The Tomato Pie has many other names. Bread or Slab Pizza. The Sicilian. Sfincione. They all have some regional variations, but the formula is the same. But the most important aspect: it’s served cold. In fact, if you eat it hot, it’s actually not good. 

The Tomato Pie predates pizza. A logical theory points to a version of an open sandwich made with focaccia and smashed tomatoes eaten by farm labourers as their plough lunch. Which then led to baking the bread and the tomatoes together, but still eaten cold as it was packed for takeaway meals. 

The Tomato Pie ain’t no looker. 

Just like how a Picasso abstract often causes confusion, the Tomato Pie does the same. It’s difficult to understand, and at first glance (maybe even the third or the tenth), it’s not appealing. But the beauty of the Tomato Pie is really the taste. It’s one of those foods that doesn’t look good, and almost seems like it has no right to be good — let alone phenomenal. But it is. 

I discovered Tomato Pies pretty late in my life. Since that first time, I’ve eaten it hot, cold, frozen, in a salad (as croutons). It all works, except hot. 

Please note: if you re-heat a Tomato Pie in the oven, the whole slab gets soggy. And if you try to negate the sogginess by cooking it longer, it becomes a crouton. That’s how I found out it would be good in salads. 

The lifecycle of many visual artist journeys begins with basic shapes. Learning to draw circles, triangles, squares, and rectangles. The peak of their journey usually includes the most complex outputs their skills allow. But as they progress in age, their life stage dictates how they express their worlds, and very often, this is done through simplified shapes and lines, whether through necessity or desire. The art from the bookends of this journey, when examine in discrete form, without knowing the whole story, can often look mediocre or even unappealing. But when you bite into that whole story and there is a connection through understanding, it all makes sense. 

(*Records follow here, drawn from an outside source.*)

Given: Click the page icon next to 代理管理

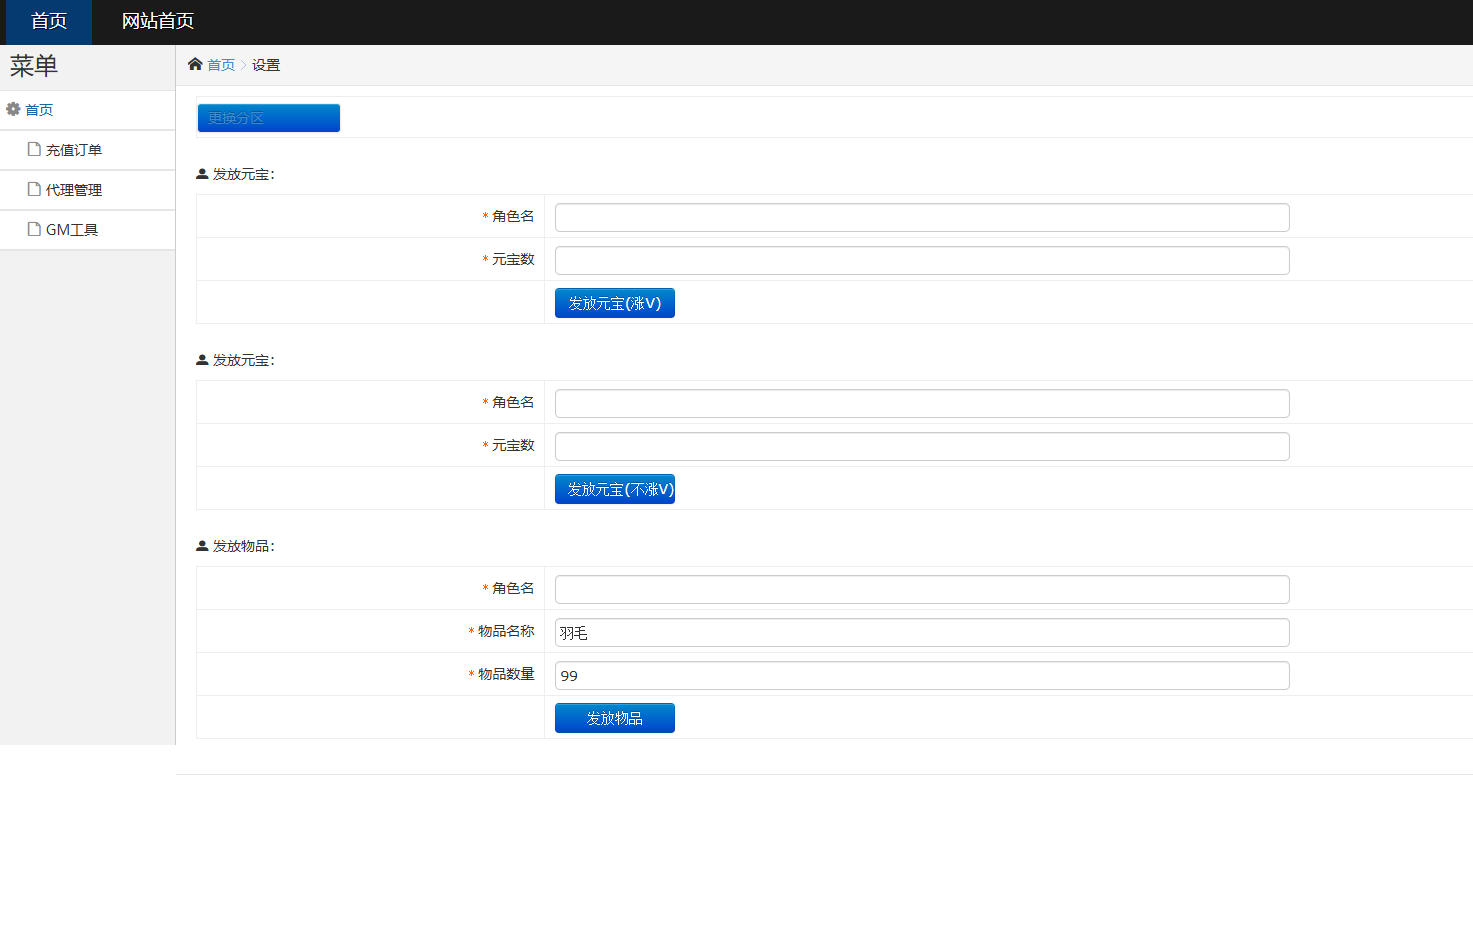Looking at the screenshot, I should click(x=34, y=189).

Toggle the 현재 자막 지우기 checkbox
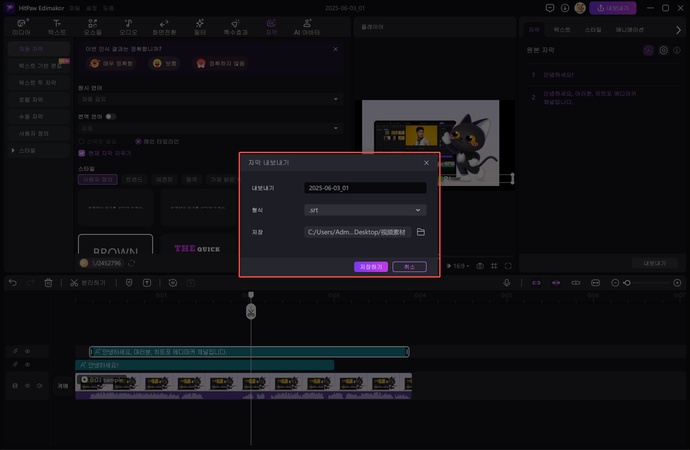click(82, 153)
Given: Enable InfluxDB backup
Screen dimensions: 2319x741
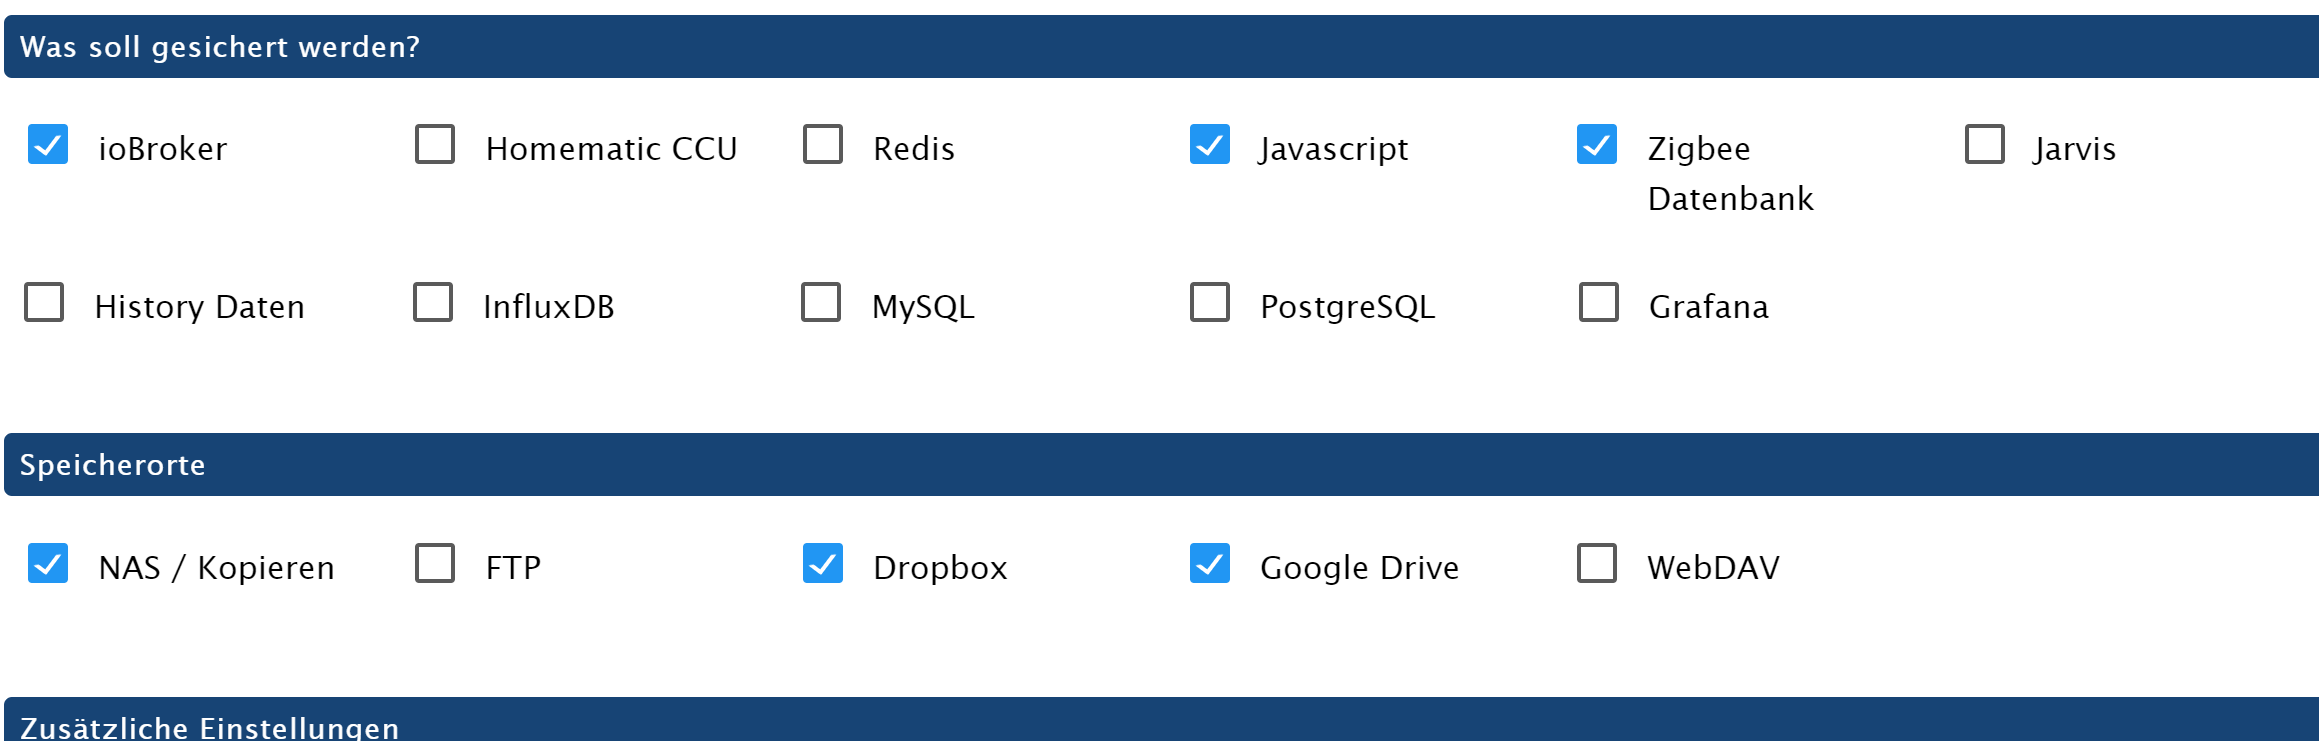Looking at the screenshot, I should tap(433, 302).
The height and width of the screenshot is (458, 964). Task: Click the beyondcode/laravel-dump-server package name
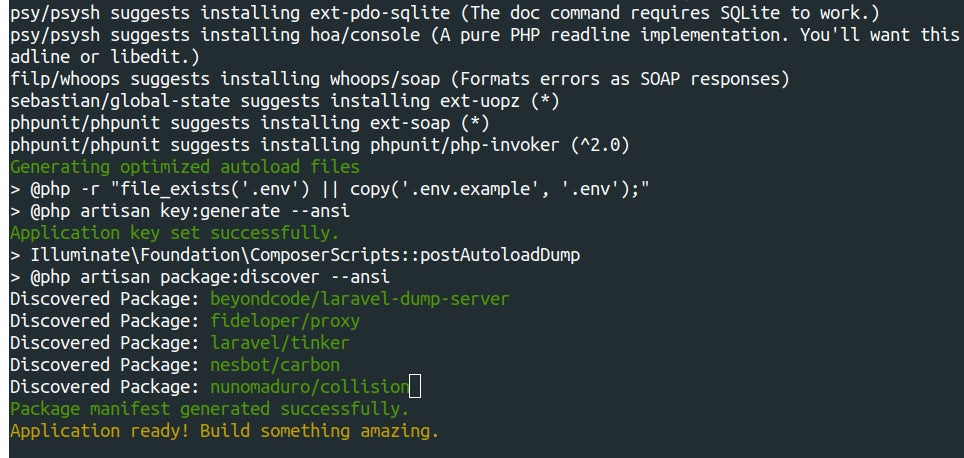pos(360,299)
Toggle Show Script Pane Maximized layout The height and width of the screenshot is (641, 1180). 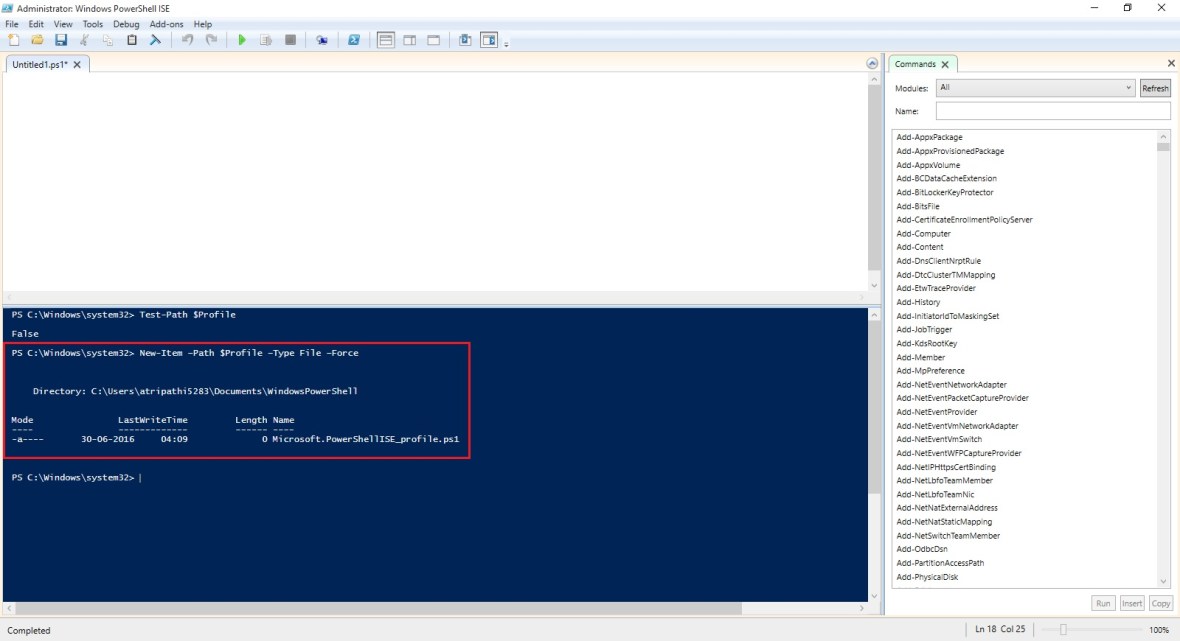(x=434, y=40)
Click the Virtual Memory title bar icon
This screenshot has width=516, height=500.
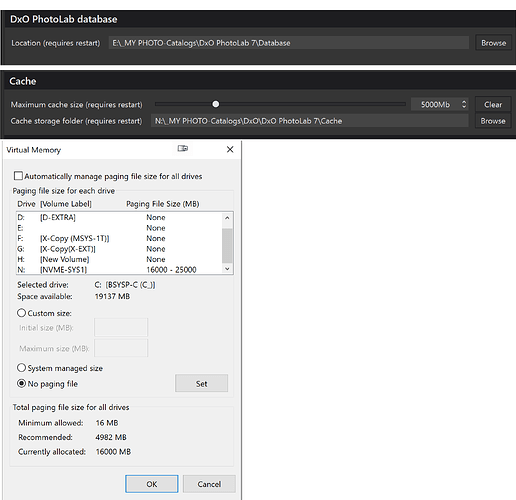click(x=183, y=148)
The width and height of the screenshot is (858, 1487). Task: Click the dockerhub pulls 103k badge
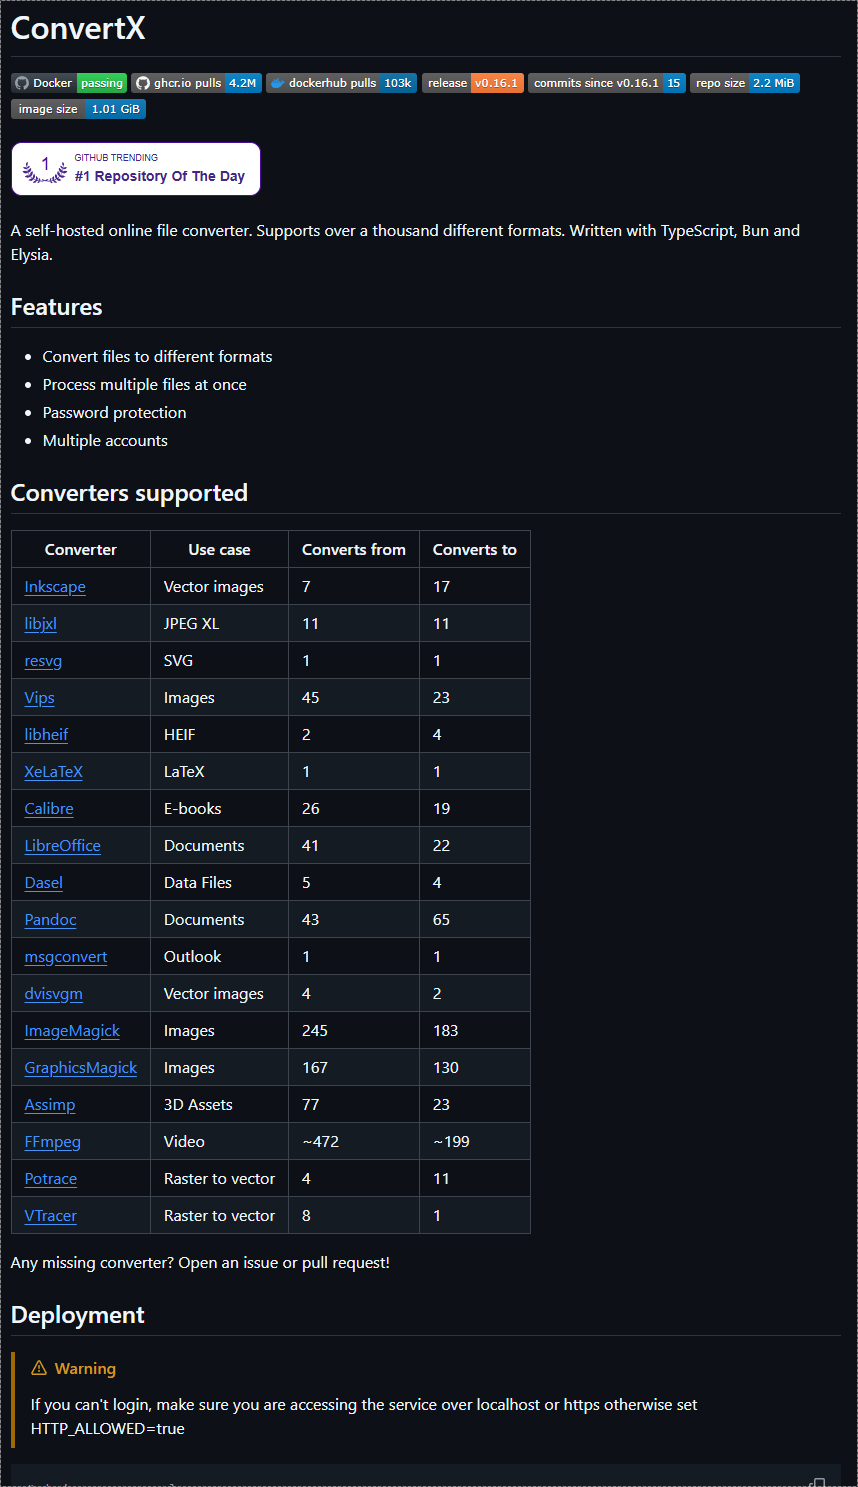tap(341, 83)
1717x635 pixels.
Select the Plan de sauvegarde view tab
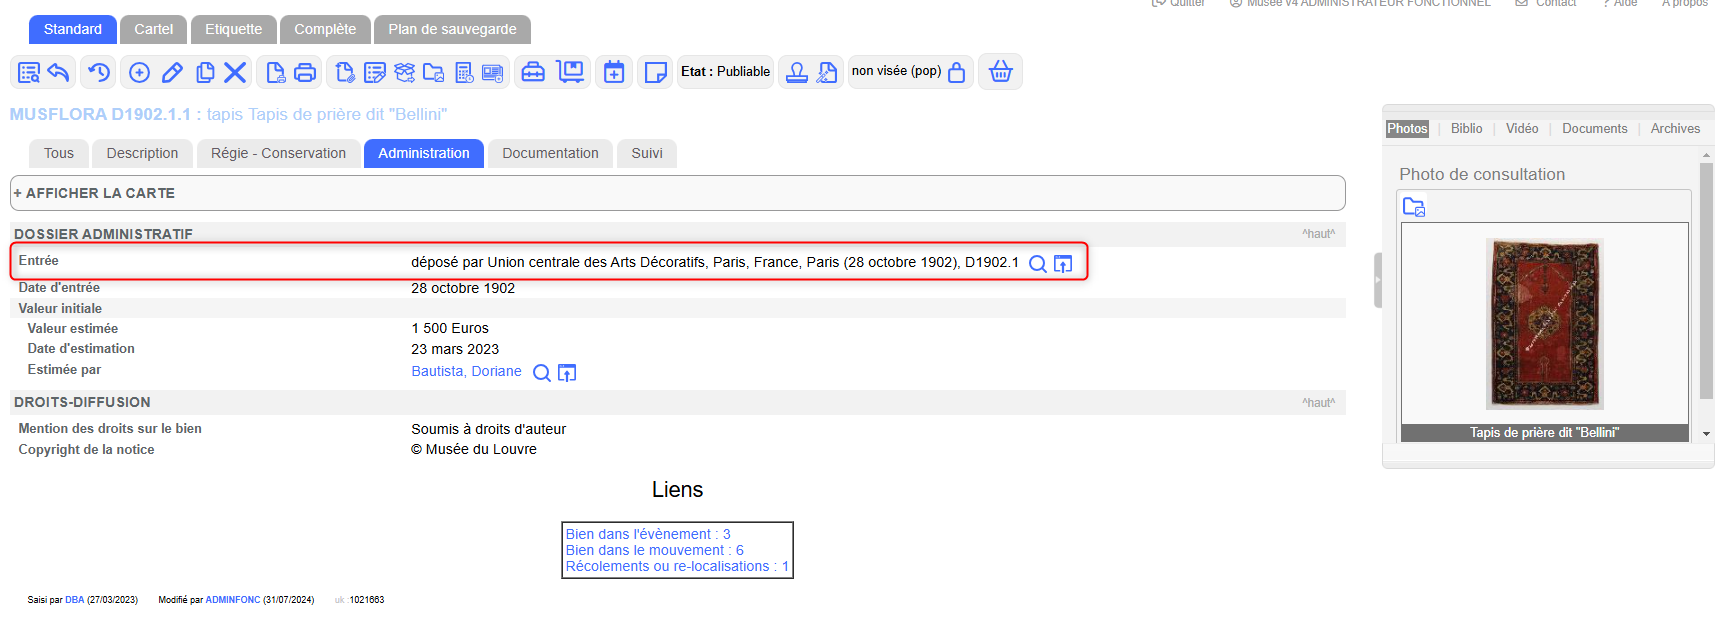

The Tomato Pie looks ordinary. Modest would be a nicer word. But just like Picasso’s earlier work, it is a masterpiece. It is by far, my favourite pizza. 

So go find a Tomato Pie. 

Because the bakeries that still sell Tomato Pies to this day are almost all 100 years old or older. They’ve passed the test of time. They’re still making it for a reason. And when you bite into that cold slab of sauce and bread, you’ll be enjoying a masterpiece in history.